*PROVIDED INFORMATION:*
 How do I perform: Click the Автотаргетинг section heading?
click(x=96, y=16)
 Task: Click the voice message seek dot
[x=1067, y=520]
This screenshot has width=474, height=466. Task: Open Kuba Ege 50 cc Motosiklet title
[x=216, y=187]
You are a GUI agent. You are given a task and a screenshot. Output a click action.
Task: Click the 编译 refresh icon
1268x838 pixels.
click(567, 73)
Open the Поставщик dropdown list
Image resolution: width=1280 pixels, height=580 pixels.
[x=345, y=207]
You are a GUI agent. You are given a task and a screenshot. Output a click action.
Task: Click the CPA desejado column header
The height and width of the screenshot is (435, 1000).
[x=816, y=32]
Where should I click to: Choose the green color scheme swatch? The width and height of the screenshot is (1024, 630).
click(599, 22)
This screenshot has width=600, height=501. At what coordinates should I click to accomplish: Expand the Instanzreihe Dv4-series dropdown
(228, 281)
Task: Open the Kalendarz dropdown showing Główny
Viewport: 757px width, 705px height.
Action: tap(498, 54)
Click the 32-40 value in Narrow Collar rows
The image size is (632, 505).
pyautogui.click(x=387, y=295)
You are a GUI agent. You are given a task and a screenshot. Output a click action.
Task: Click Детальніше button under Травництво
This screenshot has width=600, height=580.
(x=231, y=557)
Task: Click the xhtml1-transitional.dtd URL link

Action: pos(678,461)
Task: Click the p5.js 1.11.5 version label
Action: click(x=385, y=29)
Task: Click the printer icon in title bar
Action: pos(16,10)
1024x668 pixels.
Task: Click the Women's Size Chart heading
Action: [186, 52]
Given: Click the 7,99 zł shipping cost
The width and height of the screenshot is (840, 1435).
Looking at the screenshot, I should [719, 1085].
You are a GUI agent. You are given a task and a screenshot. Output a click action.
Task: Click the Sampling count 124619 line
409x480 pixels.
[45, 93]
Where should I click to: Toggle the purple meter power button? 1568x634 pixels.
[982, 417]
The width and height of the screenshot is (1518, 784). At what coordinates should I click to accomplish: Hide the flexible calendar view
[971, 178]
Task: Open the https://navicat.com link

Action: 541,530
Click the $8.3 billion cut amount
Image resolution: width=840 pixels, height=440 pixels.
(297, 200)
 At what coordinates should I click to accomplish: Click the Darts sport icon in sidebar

*EXERCISE DESCRIPTION:*
Nothing in the entries above may be left out; retype them all exactly.

*REPLY TO THE TASK:*
 How do I perform: Click the Автотаргетинг section heading?
click(x=96, y=16)
 Task: Click the voice message seek dot
[x=1067, y=520]
This screenshot has width=474, height=466. Task: Open Kuba Ege 50 cc Motosiklet title
[x=216, y=187]
You are a GUI agent. You are given a task and a screenshot. Output a click action.
Task: Click the 编译 refresh icon
1268x838 pixels.
click(567, 73)
Open the Поставщик dropdown list
Image resolution: width=1280 pixels, height=580 pixels.
[x=345, y=207]
You are a GUI agent. You are given a task and a screenshot. Output a click action.
Task: Click the CPA desejado column header
The height and width of the screenshot is (435, 1000).
[x=816, y=32]
Where should I click to: Choose the green color scheme swatch? The width and height of the screenshot is (1024, 630).
click(599, 22)
This screenshot has width=600, height=501. At what coordinates should I click to accomplish: Expand the Instanzreihe Dv4-series dropdown
(228, 281)
Task: Open the Kalendarz dropdown showing Główny
Viewport: 757px width, 705px height.
Action: tap(498, 54)
Click the 32-40 value in Narrow Collar rows
The image size is (632, 505).
pyautogui.click(x=387, y=295)
You are a GUI agent. You are given a task and a screenshot. Output a click action.
Task: Click Детальніше button under Травництво
This screenshot has width=600, height=580.
(x=231, y=557)
Task: Click the xhtml1-transitional.dtd URL link

Action: pos(678,461)
Task: Click the p5.js 1.11.5 version label
Action: click(x=385, y=29)
Task: Click the printer icon in title bar
Action: pos(16,10)
1024x668 pixels.
Task: Click the Women's Size Chart heading
Action: [186, 52]
Given: Click the 7,99 zł shipping cost
The width and height of the screenshot is (840, 1435).
Looking at the screenshot, I should [719, 1085].
You are a GUI agent. You are given a task and a screenshot. Output a click action.
Task: Click the Sampling count 124619 line
409x480 pixels.
[45, 93]
Where should I click to: Toggle the purple meter power button? 1568x634 pixels.
[982, 417]
The width and height of the screenshot is (1518, 784). At what coordinates should I click to accomplish: Hide the flexible calendar view
[971, 178]
Task: Open the https://navicat.com link

Action: 541,530
Click the $8.3 billion cut amount
Image resolution: width=840 pixels, height=440 pixels.
(297, 200)
 At what coordinates should I click to accomplish: Click the Darts sport icon in sidebar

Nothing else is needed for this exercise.